Meeting Rural Men Where They Are
June 23, 2023
June is Men’s Health Month, a time when men are encouraged to check in on their own mental health and watch out for their friends’. That’s good stuff, and if more men did just those two things, we would all be better for it. But is it enough?
Suicide is associated with a complex combination of factors that often include mental health challenges. Rural men in our society are among the most impacted but are often invisible as a struggling group. The data don’t lie—suicide rates in rural America have been consistently higher than those in urban areas, and that gap has only widened. White men make up more than half of all suicides. While every suicide matters, these losses are often felt disproportionately in small communities and can have a devastating impact across the community itself.
Men in rural areas face unique challenges. Stigma around asking for help, access to firearms, limited access to mental health care, poverty or financial problems, social isolation, family and work struggles, suspicion of outsiders, and cultures of bravado are just a few. The American Foundation for Suicide Prevention estimates 72% of U.S. communities do not have enough mental health providers to serve their residents. And the data show that most of these communities are rural. Given these challenges, we need tailored interventions if we are going to make any real strides in reducing the suicide rate in rural America.
To reduce suicide rates among rural men, we need to reach them where they are. If they are spending time at high school football games, barber shops, feed stores, the local café, doctors’ offices, city hall, and church, then we need to consider those places as intervention settings. The Confess Project of America, which trains Black barbers to be mental health gatekeepers, is one example of a program trying to do just that. There are some fundamental truths about suicide across all populations, but there are also some unique differences, which means our prevention approaches should be contextualized to each population. This is no different for rural men.
There have already been efforts to this effect, such as Movember and Man Therapy. Easily accessible online, such campaigns aim to increase awareness and reduce stigma of mental health and suicide through humor and culturally competent providers. Other community-based approaches include prevention programs in farming communities and peer-to-peer programs that train people with lived experience in listening and intervention, such as the Friendship Bench in Zimbabwe. The mental health field has been using peer-to-peer models for years—the innovation is around adapting these models specifically for rural men.
Another under-tapped resource in rural communities are faith leaders. Research shows that pastors are among the first people that community members go to when they’re struggling, higher on the list than physicians. This is likely truer in rural communities, where resources are more limited and confidentiality can be a challenge. So, faith leaders play an essential role in this work as well, especially given that every small community has a place of worship . . . or 3 . . . or 17. One program capitalizing on this is Soul Shop, a faith-based organization that provides suicide prevention training to faith leaders, teaching them the tools to minister to suicide and desperation. If 72% of communities do not have the resources they need, we must leverage what these communities do have. One of the goals of Soul Shop is to meet these faith leaders in rural communities where they are and empower them to have honest conversations and take steps to help.

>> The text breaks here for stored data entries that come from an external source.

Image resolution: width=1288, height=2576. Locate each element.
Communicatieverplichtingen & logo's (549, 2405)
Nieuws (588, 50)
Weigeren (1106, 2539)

Two weeks after providing a Soul Shop intervention training in a small Arkansas community, I got a call from the pastor/mayor, who had attended. He told me that one of his friends was speaking a little differently then he usually did, going through a divorce and custody battle, and had been pulling away from activities. Because the pastor knew what to look for and what to do, he asked his friend if he was thinking about suicide and the answer was yes. The pastor drove to his house, did a suicide intervention, and removed lethal means for a short period until his friend was better. Later this man told the pastor, “I know you saved my life.” This and legions of stories like it make the case—with a little training, faith community leaders are perfectly situated to assist in rural mental health ministry to men.
Rural men often struggle, invisibly and in silence. But they come from communities where people are connected, care for each other, and have more resources than we realize. Learning how to optimize those people and places right under our noses could save lives. It already is.